- Am I the only one mystified by the amount of attention given to the Sidney Ponson signing? Maybe I’m just annoyed by the fact that the MLB Network’s* hour-long special on the Royals yesterday – part of their “30 Clubs in 30 Days” series – spent over five minutes talking about Slender Sidney.
Look, if the Royals were really planning to open the season with Ponson in the rotation, this would be cause for alarm. Ponson hasn’t had an ERA under five since 2003, largely because he doesn’t strike anyone out anymore. He’s basically a poor man’s Livan Hernandez, and the wealthier version isn’t much to write home about himself.
But I’m taking this signing at face value. While the Royals have rotation depth in the sense that they have six candidates for five spots, they were not particularly well positioned in the event of multiple injuries (something which tends to happen to rotations). The team’s seventh starter is Brandon Duckworth; their eighth starter would probably involve doing something unwise, like rushing Daniel Cortes or giving Robinson Tejeda another shot at starting. Ponson is a replacement-level starter, but I’d rather have him in a pinch than a below-replacement-level starter. At the cost of a minor-league contract, he’s a good pickup. Throw in the ancillary costs to the franchise’s ego and the food budget, and he’s still worth a flyer.
*: The MLB Network has a lot of promise, and I’m happy to see any national network devote a full hour to the Royals, even if the entire show was tailored to the lowest common denominator. But would it really kill the network to hire “analysts” who have qualifications other than “I played the game”? This is an actual quote from Mitch Williams at the end of yesterday’s show on the Royals:
“I think this team will be above .500. Now where that puts them in their own division, that remains to be seen. But I have them picked fifth.”
It’s true, I never played baseball at its highest level, nor did Joe Sheehan, or Will Carroll, or Kevin Goldstein, or any of my other colleagues at Baseball Prospectus. But if the MLB Network ever deigns to put a stat guy in their studio, I can guarantee you that none of us would ever say anything even remotely as dumb as that.

━━━

- Job A
Summarize the post above about the Sidney Ponson signing in two sentences.

━━━

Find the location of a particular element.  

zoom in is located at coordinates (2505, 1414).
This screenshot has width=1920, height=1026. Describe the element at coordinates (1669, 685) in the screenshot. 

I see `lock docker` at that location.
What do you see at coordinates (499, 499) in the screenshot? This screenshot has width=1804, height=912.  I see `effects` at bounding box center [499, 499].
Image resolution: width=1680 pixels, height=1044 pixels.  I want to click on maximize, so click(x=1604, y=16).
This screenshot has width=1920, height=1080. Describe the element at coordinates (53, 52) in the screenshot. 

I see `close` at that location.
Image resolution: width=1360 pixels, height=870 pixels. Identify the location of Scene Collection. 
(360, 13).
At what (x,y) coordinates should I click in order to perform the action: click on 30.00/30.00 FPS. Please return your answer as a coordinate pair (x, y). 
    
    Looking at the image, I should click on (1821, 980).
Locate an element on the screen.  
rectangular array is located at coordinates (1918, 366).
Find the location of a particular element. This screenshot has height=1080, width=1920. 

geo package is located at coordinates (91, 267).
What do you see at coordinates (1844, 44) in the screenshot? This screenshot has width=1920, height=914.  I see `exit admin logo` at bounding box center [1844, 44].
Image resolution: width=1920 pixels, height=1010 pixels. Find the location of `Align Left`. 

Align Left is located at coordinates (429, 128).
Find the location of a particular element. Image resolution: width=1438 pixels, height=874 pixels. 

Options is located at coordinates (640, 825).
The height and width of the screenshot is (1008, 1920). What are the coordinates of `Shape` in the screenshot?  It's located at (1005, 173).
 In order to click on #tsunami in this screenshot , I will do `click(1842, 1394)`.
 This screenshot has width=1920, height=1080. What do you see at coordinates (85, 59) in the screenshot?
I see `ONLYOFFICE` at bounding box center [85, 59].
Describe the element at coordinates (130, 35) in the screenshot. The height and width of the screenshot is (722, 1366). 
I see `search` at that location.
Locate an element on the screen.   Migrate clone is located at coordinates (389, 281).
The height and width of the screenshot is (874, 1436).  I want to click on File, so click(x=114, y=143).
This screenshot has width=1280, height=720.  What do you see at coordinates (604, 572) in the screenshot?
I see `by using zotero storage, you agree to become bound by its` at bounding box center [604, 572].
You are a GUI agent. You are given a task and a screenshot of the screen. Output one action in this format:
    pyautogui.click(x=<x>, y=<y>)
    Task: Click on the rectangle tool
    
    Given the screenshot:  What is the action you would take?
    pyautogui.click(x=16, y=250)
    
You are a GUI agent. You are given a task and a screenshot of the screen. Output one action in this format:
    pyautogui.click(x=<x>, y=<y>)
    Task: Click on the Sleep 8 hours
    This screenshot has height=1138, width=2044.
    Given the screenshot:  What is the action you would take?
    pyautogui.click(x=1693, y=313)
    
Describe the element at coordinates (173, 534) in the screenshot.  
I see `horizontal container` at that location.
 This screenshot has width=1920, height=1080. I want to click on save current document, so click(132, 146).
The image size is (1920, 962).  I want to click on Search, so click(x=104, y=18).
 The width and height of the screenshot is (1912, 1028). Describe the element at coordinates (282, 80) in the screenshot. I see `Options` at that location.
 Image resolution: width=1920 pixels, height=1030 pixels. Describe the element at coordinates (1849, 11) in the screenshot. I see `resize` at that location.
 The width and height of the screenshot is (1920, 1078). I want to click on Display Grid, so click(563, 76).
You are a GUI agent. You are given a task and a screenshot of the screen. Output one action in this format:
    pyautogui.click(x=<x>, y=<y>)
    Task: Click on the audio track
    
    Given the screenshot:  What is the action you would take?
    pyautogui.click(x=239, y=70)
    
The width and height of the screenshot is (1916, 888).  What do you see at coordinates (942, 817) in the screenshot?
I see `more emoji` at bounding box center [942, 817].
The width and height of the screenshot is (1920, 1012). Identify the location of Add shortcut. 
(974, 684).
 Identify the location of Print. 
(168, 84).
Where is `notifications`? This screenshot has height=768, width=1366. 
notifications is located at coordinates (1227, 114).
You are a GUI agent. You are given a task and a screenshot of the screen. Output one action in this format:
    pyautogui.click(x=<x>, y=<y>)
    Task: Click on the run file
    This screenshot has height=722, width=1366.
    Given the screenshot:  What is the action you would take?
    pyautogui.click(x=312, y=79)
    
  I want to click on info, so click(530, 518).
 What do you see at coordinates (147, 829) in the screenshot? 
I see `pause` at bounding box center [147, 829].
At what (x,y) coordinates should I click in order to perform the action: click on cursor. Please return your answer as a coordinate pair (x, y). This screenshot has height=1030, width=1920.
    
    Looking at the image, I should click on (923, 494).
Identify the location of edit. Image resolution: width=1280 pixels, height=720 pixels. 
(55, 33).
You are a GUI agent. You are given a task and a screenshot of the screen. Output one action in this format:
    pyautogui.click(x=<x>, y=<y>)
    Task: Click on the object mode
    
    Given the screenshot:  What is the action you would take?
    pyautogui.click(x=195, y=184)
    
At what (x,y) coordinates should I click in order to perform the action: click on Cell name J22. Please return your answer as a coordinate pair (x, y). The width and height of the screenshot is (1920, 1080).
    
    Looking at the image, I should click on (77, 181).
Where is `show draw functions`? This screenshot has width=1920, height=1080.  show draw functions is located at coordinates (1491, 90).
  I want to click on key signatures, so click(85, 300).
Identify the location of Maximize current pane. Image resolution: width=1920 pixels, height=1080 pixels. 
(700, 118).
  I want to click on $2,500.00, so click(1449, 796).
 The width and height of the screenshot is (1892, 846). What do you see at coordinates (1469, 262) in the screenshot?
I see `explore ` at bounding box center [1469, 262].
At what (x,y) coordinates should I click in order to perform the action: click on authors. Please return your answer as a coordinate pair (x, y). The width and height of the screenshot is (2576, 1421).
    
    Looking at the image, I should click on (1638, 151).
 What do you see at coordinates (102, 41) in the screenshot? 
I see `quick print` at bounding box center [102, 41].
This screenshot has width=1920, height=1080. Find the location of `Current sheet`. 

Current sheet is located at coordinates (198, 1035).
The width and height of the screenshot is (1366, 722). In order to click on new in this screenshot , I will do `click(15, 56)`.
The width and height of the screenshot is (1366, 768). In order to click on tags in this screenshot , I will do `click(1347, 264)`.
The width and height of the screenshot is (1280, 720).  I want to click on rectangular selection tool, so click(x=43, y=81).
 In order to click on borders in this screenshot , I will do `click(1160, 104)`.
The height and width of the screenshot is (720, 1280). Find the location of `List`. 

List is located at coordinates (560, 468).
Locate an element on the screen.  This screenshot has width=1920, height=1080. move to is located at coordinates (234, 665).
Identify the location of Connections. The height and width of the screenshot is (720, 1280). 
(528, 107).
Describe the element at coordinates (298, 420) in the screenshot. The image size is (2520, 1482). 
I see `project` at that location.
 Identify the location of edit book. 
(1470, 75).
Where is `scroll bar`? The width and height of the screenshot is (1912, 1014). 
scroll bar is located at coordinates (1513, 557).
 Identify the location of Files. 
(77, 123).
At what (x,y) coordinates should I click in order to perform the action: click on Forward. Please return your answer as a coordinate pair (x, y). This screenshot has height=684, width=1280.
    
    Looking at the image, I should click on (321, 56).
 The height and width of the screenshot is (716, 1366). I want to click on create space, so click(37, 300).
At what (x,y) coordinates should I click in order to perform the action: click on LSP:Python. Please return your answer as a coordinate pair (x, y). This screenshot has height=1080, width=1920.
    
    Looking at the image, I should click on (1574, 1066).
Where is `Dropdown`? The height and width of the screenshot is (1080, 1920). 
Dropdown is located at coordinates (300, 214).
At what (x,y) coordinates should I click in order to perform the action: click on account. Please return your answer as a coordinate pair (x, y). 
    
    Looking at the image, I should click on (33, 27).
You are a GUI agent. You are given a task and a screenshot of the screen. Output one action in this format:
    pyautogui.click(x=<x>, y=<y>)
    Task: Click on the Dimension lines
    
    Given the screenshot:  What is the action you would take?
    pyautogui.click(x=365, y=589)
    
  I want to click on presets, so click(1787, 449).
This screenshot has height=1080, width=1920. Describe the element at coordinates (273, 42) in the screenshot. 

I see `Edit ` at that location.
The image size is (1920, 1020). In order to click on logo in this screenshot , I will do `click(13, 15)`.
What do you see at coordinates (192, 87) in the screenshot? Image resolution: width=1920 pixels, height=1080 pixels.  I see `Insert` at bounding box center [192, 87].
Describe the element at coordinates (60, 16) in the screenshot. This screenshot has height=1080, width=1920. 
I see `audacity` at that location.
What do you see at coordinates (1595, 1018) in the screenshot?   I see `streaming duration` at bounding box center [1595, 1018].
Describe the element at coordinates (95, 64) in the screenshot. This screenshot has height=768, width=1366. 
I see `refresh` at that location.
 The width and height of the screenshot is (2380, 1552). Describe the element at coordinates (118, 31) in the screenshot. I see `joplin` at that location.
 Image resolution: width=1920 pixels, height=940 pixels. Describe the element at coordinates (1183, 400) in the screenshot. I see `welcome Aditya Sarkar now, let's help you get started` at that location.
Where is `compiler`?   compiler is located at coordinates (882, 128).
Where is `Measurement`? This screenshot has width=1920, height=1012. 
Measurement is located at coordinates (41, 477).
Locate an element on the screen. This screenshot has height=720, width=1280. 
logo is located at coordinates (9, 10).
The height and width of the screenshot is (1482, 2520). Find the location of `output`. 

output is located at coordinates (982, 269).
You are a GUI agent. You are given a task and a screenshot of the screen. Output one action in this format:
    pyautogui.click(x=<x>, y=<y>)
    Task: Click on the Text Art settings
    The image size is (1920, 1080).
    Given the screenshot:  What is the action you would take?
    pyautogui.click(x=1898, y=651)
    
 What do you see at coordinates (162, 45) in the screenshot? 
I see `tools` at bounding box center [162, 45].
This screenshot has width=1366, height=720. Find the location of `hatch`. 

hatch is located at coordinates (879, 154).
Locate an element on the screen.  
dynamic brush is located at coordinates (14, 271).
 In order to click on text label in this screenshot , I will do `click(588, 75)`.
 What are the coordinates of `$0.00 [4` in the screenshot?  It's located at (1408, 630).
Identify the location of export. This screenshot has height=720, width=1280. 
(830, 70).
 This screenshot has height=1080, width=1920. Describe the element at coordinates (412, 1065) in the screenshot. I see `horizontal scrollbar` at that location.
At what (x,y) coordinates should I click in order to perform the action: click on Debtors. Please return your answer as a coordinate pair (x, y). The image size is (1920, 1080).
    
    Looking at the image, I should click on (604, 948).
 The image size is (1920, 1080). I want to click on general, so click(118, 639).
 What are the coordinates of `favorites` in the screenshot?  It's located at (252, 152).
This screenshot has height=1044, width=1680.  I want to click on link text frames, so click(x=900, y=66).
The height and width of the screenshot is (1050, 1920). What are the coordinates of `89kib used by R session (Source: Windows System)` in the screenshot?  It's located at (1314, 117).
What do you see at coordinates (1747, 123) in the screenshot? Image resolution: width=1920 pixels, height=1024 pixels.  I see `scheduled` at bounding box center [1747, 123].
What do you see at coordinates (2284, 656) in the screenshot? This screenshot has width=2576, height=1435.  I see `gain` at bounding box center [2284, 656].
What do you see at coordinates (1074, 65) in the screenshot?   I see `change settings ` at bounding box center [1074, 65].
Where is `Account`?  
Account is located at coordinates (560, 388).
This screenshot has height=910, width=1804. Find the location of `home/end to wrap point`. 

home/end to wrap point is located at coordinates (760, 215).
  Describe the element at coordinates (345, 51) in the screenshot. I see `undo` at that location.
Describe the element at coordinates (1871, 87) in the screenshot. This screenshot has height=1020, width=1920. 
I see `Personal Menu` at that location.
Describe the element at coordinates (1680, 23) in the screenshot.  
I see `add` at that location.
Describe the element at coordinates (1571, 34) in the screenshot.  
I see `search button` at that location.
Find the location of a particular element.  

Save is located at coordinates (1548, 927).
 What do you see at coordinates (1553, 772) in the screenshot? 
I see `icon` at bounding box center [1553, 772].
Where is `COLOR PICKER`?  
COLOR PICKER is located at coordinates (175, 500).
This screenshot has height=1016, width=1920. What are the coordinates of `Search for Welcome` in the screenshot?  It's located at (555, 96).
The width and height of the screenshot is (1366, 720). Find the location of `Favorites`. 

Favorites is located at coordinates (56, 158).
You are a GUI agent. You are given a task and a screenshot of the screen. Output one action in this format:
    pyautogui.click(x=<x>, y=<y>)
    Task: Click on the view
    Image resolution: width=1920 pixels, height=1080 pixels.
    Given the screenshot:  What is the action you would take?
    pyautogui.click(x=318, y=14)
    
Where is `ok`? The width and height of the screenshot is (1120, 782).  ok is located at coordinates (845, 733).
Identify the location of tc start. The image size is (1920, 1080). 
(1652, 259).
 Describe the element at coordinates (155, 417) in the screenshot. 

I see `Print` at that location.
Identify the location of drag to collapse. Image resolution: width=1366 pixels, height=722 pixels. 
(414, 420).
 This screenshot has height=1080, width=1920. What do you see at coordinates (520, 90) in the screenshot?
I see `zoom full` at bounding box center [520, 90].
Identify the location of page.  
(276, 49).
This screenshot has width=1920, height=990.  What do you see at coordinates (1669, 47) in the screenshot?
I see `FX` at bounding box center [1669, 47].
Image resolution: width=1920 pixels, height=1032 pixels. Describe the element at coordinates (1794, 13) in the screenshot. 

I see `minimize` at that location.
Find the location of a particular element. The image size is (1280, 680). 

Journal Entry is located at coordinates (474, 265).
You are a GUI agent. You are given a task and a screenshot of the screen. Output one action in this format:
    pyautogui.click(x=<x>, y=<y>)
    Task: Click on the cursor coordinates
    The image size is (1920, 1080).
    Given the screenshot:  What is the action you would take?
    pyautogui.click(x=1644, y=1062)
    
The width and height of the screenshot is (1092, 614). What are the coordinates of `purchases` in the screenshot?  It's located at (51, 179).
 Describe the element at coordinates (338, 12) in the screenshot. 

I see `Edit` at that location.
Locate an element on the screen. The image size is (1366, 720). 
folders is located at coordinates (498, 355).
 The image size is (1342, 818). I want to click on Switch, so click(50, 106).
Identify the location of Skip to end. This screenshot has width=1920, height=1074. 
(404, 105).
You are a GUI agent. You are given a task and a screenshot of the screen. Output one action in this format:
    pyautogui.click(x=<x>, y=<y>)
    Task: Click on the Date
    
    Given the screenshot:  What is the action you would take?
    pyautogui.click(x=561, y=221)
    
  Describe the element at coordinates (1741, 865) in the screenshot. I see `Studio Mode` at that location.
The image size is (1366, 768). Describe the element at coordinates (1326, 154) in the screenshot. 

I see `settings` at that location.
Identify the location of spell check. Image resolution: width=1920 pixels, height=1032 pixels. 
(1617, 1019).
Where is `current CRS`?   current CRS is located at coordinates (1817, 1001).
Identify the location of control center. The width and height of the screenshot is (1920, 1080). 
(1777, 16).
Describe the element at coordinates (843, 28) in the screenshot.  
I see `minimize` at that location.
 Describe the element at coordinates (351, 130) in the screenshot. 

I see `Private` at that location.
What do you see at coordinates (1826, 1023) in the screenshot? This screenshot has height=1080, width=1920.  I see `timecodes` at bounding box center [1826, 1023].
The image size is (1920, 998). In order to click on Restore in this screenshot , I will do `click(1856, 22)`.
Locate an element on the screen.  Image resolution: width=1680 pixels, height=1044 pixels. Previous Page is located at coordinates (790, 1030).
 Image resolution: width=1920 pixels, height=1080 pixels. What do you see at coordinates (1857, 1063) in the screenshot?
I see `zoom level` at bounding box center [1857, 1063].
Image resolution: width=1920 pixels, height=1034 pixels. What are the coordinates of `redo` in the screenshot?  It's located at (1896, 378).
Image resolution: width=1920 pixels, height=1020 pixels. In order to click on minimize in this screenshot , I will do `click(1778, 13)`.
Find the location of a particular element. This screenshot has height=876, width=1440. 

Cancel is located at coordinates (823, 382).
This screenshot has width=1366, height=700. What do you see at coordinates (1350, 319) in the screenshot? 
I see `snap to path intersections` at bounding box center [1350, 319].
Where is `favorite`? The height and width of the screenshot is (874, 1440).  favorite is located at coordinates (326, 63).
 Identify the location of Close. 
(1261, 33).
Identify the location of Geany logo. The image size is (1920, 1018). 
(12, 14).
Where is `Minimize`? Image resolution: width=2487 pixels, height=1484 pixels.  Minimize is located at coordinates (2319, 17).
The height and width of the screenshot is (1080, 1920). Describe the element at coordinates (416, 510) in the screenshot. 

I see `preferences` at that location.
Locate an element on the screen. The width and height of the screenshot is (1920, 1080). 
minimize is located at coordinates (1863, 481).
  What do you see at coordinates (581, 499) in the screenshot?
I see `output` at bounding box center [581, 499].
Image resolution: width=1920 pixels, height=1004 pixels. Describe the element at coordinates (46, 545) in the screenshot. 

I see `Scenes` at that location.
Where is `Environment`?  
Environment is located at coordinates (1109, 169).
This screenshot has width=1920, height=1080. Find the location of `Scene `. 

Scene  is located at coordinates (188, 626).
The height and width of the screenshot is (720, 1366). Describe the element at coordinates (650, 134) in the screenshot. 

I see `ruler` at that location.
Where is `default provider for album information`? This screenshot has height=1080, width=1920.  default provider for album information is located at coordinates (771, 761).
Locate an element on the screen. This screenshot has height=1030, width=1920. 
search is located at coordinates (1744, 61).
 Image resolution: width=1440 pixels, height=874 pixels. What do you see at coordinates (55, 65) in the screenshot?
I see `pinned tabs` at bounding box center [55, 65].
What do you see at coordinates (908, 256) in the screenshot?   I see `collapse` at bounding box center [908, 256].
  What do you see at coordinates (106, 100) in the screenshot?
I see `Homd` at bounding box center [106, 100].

━━━

- Job B
Locate every line in the records above that contains the word "Measurement" and copy each one.

- Exercise result A
The writer is puzzled by how much attention the Royals' minor-league signing of Sidney Ponson received, noting that Ponson hasn't had an ERA under five since 2003, but still sees him as a good pickup who would serve as a replacement-level starter if multiple injuries struck the rotation. In a footnote, the writer welcomes the MLB Network's hour-long Royals special yet faults the network for hiring analysts whose only qualification is having played the game, citing a contradictory quote from Mitch Williams.

- Exercise result B
Where is `Measurement`? This screenshot has width=1920, height=1012. 
Measurement is located at coordinates (41, 477).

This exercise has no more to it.